Our services exist solely to teach neural network fundamentals and deep learning engineering. We are not an AI consulting agency, web design studio, marketing firm, or IT outsourcing provider. Every format below maps to structured learning pathways with module milestones, not custom software deliverables or agency retainers. Choose the delivery model that fits your schedule, location, and learning goals — then explore programme details on our programmes page or contact us for pathway advisory.
Live online cohort
Join scheduled live sessions with instructors and peers across Canada. Live online cohort delivery includes real-time lectures, breakout labs, Q&A blocks, and recorded replays for review. Cohorts follow fixed start dates with weekly module milestones aligned to NP-001 through NP-009 programmes. You need a reliable internet connection, a modern laptop capable of running PyTorch labs, and quiet space for three to four hours of focused session time per week. This is our most popular format for learners outside the Greater Hamilton area who want instructor accountability without relocating.
Hybrid Hamilton
Combine live online lectures with in-person lab intensives at our Suite 404 campus on Hunter Street East in downtown Hamilton. Hybrid Hamilton sessions are ideal for Ontario learners who benefit from face-to-face debugging, whiteboard architecture reviews, and peer collaboration in our training studio.

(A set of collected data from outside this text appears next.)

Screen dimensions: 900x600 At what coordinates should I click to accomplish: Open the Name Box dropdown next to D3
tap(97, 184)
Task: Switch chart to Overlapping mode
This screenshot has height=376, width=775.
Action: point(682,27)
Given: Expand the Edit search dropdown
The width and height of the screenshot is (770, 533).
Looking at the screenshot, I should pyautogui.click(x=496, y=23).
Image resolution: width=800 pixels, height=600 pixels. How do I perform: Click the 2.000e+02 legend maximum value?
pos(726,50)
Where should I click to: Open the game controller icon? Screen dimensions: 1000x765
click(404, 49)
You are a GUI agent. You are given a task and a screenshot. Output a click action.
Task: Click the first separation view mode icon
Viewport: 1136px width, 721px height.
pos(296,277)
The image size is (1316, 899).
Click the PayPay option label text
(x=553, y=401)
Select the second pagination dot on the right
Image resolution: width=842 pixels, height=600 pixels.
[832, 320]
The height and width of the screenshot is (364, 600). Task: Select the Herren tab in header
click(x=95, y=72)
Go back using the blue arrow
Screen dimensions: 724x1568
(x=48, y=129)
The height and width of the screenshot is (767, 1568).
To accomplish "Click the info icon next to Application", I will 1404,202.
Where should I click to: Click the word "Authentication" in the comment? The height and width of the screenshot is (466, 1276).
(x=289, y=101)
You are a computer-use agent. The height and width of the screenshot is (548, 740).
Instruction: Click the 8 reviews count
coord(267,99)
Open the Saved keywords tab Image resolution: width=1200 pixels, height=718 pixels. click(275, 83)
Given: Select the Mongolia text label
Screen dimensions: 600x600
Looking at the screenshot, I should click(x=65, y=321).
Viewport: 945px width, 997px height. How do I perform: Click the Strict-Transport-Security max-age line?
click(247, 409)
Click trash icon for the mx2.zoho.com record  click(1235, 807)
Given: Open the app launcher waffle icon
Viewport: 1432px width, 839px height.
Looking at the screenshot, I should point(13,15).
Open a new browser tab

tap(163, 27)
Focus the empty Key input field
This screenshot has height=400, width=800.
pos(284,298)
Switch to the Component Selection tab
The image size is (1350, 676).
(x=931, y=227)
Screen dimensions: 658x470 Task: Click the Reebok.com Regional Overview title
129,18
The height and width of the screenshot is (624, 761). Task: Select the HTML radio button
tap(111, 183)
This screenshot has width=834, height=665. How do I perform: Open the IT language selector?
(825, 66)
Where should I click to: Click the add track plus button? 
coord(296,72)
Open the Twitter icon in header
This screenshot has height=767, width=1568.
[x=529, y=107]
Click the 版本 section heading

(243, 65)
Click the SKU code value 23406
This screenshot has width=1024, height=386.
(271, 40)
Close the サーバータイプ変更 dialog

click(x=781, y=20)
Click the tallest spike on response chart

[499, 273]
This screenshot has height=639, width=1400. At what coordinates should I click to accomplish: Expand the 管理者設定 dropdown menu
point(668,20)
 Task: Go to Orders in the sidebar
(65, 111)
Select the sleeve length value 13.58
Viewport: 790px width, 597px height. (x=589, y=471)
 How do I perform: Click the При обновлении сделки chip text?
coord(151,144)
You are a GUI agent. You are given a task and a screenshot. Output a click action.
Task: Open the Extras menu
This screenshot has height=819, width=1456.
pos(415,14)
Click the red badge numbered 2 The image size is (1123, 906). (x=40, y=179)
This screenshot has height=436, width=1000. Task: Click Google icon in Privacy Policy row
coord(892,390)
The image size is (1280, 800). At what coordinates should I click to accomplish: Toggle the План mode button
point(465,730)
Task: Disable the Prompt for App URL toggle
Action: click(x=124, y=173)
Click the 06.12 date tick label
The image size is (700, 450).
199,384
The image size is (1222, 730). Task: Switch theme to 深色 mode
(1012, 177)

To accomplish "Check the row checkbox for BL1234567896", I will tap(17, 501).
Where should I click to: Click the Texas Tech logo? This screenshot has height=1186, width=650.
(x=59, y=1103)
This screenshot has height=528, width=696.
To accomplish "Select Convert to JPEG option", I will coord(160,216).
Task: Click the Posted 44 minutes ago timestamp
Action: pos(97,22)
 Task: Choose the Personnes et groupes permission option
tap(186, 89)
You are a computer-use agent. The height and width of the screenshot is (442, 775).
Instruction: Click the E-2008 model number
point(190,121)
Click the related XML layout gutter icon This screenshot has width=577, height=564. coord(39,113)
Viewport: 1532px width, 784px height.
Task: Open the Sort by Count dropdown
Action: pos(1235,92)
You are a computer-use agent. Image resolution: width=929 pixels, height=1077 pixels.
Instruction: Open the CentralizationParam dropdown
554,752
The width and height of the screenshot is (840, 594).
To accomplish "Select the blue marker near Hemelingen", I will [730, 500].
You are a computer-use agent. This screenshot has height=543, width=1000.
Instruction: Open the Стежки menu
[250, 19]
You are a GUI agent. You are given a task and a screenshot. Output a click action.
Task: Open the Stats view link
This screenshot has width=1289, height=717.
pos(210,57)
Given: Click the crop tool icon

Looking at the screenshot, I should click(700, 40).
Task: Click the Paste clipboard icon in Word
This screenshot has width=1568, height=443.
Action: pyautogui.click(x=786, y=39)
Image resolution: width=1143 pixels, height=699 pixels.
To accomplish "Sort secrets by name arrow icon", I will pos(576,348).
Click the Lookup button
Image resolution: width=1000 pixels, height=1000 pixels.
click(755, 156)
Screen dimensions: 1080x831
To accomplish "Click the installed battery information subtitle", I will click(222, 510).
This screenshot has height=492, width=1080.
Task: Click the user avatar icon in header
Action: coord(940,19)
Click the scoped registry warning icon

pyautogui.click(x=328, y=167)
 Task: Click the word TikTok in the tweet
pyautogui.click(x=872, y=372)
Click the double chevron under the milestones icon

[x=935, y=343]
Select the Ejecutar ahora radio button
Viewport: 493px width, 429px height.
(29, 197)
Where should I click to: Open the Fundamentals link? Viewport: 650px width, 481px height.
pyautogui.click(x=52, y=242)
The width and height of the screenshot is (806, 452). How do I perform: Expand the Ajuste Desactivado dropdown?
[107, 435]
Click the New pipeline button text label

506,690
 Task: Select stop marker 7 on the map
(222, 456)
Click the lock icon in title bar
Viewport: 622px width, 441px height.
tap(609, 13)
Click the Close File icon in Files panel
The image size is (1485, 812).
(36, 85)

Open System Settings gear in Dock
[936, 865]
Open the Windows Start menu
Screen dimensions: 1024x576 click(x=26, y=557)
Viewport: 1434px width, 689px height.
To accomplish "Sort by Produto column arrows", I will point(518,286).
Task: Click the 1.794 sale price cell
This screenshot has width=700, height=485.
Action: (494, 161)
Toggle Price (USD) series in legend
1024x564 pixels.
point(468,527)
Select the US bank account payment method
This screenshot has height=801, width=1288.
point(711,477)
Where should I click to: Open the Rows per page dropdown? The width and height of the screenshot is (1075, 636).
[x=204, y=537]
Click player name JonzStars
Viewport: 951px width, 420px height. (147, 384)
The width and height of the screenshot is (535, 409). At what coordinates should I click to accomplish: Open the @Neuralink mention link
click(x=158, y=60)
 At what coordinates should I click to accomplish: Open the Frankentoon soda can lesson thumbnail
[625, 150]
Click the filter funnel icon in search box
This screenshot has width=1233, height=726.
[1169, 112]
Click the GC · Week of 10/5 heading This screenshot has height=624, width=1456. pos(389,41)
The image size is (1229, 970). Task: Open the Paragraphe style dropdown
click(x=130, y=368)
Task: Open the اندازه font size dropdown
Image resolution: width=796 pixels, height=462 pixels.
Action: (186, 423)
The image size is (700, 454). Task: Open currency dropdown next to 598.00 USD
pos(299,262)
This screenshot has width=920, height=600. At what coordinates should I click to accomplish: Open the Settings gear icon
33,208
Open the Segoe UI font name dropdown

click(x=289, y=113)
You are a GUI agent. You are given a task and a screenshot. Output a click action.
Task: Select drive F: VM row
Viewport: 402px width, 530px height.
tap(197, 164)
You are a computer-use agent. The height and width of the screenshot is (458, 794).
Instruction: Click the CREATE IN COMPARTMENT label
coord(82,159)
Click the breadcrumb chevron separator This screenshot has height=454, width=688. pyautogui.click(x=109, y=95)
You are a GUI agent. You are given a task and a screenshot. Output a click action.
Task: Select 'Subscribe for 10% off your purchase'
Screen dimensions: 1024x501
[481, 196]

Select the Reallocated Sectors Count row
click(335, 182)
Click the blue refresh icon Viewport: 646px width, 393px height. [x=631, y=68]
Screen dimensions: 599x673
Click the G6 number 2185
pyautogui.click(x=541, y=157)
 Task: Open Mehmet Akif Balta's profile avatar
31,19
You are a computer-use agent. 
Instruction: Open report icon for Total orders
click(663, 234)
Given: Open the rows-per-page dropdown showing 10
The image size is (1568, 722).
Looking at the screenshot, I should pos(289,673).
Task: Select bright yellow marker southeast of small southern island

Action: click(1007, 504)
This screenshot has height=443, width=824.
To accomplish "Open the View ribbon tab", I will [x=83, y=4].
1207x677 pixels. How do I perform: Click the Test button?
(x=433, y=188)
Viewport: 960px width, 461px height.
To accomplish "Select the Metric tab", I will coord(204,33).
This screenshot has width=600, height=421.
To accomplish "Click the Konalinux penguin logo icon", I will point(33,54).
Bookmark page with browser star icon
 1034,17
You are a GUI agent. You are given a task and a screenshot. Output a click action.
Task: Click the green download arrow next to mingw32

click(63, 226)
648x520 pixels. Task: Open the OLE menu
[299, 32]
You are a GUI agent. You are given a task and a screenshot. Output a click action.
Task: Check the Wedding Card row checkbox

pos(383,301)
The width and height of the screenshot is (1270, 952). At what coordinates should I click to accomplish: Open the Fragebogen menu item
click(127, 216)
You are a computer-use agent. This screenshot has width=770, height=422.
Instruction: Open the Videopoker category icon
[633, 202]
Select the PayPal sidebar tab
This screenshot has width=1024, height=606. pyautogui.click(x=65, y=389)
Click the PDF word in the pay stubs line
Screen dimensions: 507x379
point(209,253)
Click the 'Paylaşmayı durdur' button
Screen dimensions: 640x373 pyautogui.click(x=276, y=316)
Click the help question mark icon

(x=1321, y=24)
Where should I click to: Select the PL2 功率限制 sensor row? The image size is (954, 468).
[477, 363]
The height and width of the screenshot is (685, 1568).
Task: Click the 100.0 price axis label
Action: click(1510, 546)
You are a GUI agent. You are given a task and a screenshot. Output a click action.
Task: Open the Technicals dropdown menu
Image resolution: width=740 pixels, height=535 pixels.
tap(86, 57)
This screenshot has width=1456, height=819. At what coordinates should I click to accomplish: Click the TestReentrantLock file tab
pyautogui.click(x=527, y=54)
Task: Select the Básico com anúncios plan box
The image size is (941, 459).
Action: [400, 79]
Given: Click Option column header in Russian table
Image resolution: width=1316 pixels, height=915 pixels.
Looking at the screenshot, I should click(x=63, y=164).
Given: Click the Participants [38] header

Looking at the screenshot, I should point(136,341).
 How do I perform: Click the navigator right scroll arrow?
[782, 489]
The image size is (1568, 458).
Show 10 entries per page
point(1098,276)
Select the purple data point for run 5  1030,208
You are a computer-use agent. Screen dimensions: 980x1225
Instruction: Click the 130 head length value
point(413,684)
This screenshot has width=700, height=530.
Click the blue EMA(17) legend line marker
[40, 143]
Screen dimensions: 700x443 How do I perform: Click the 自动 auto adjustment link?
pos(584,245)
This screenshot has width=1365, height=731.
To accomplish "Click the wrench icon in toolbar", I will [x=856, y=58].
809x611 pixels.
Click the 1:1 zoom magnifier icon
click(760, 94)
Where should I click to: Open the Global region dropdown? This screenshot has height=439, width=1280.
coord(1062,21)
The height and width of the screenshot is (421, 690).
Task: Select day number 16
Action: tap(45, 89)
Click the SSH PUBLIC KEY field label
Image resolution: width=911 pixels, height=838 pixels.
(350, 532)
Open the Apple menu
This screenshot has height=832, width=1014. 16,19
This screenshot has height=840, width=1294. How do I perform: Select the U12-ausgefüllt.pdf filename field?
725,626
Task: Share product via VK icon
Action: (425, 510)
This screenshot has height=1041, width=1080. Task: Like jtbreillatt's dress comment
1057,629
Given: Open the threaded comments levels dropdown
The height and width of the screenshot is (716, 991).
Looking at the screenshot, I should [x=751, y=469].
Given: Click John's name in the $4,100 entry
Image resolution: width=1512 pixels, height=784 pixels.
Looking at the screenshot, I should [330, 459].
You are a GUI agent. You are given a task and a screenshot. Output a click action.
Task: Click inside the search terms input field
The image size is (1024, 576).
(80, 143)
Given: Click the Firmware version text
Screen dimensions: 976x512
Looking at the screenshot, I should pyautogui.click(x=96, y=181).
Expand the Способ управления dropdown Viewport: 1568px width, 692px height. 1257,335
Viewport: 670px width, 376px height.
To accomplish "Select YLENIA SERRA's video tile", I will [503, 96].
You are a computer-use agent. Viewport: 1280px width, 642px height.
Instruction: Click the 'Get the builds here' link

In-person days are scheduled around cohort milestones — typically one intensive weekend per programme phase — while core instruction remains accessible online for continuity. Parking and transit options along the Hunter Street corridor are discussed during enrolment orientation.
Self-paced pathway
For disciplined learners who prefer asynchronous progress, our self-paced pathway provides structured module sequences, pre-recorded walkthroughs, auto-graded exercises where appropriate, and monthly instructor office hours. Self-paced does not mean unstructured — you still follow the pathway navigator milestones, submit lab checkpoints, and receive feedback within stated turnaround windows. This format suits experienced developers with irregular schedules who can maintain momentum without fixed lecture times. Prerequisites are enforced before access is granted to advanced modules.
Corporate upskilling
Organisations upskilling teams in deep learning engineering can arrange dedicated corporate cohorts with customised scheduling, private Slack channels, and executive summary reporting on module completion rates. Corporate upskilling covers neural network fundamentals through transformer fundamentals depending on team readiness — we conduct honest skills assessments rather than overselling scope. Training is vocational education, not consulting deliverables: we teach your staff to build and evaluate models, not operate as an outsourced AI agency. Contact us with team size, target outcomes, and preferred delivery format for a scoped proposal.
1:1 pathway advisory
Uncertain which programme sequence fits your background? Book a one-to-one pathway advisory session with an instructor who will review your Python proficiency, linear algebra comfort, prior ML exposure, and career goals — then recommend an honest route through NP-001, NP-003, NP-004, NP-005, NP-007, or NP-009. Advisory sessions are educational guidance, not career placement services. We will tell you if you need prerequisite study before enrolling in advanced transformer or capstone work. Sessions are available live online or in person at our Hamilton campus by appointment.
Alumni office hours
Graduates who have completed at least one full programme gain access to monthly alumni office hours — informal sessions for debugging capstone extensions, discussing model evaluation approaches, and sharing industry context on AI engineering trends. Alumni office hours reinforce our community of practice without implying job guarantees or recruiting services. Sessions are facilitated by NeuralPathway instructors and rotate between architecture deep-dives, PyTorch troubleshooting, and portfolio review blocks. Availability is communicated through alumni email lists after certificate completion.